You present melonwad to yeti screaming that if your not allowed to leave this cave that you will end melonwad's life. The yeti calls your bluff and grabs melonwad for he is the Yeti's Keeper. With melonwad safe with the yeti. The yeti decides you need to be punished and buries you in the ground. You die.
FAILED
 
So you're immune to the Yeti? How in anywayis that fair? And what about me bringing God?
 
I bring unlimited immortality and the ability to teleport flawlessly wherever I want. The immortality places me at an age where I am physically and mentally fit, so I am not a baby or an old geezer either. The ability to teleport cannot be messed up by anyone else, and if the Yeti grabs me while I teleport, I still teleport successfully without the Yeti, thus making it impossible for him to stop me.

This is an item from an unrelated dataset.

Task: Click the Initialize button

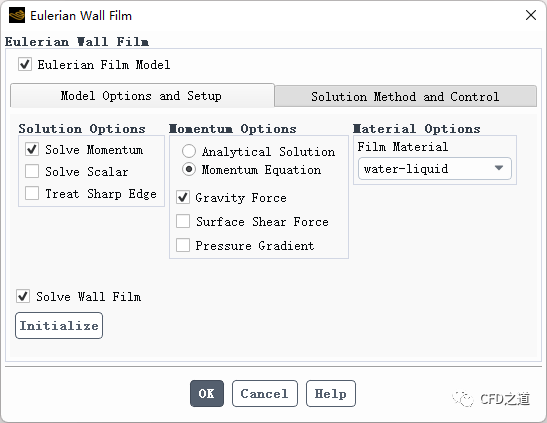Action: pos(59,325)
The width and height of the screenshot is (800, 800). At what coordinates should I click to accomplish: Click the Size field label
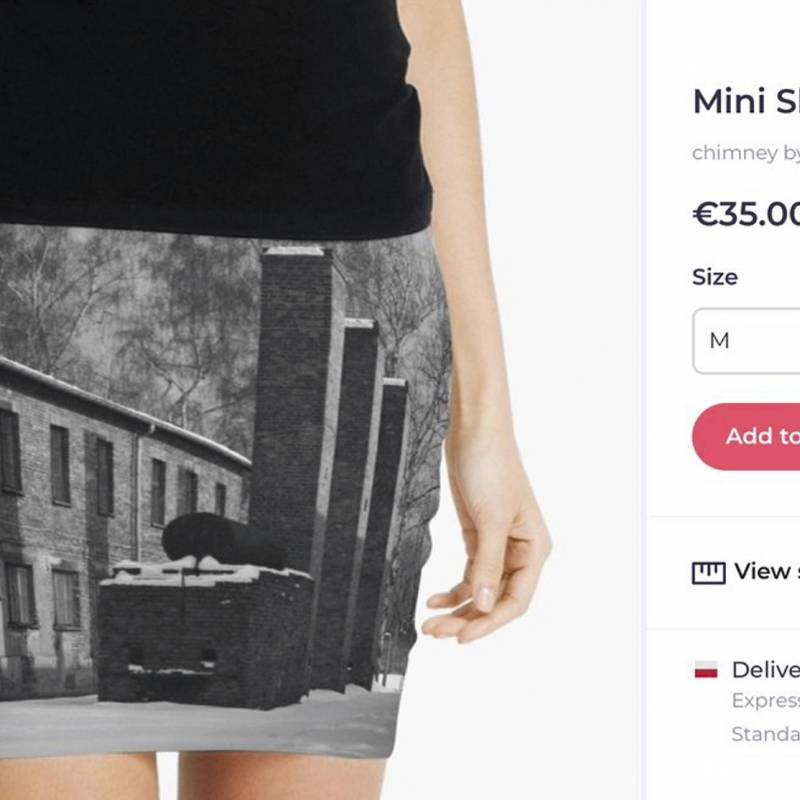[715, 277]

Also, there is no Yeti where I teleport, as I teleport into the Pentagon.
 
I am the yeti's keeper therefore he respects me. @Bop you can't choose how the items work you can only choose an item
 
melonwad said:
I am the yeti's keeper therefore he respects me. @Bop you can't choose how the items work you can only choose an item
Then we can never win. This game is cheap and biased.
 
Then I find this game to be the ultimate example of masochism, as basically, anything I choose will be used somehow to benefit the Yeti, regardless of how clever I am in specifying the exact terms under which I bring certain items.
 
This game is to be for fun and to see if you can pick a single item i can cause death by. Not for you to name the obvious and be immortal. It's to be for fun. And I'm not choosing items I'm writing the stories.
 
Alright then. I bring a piece of cake.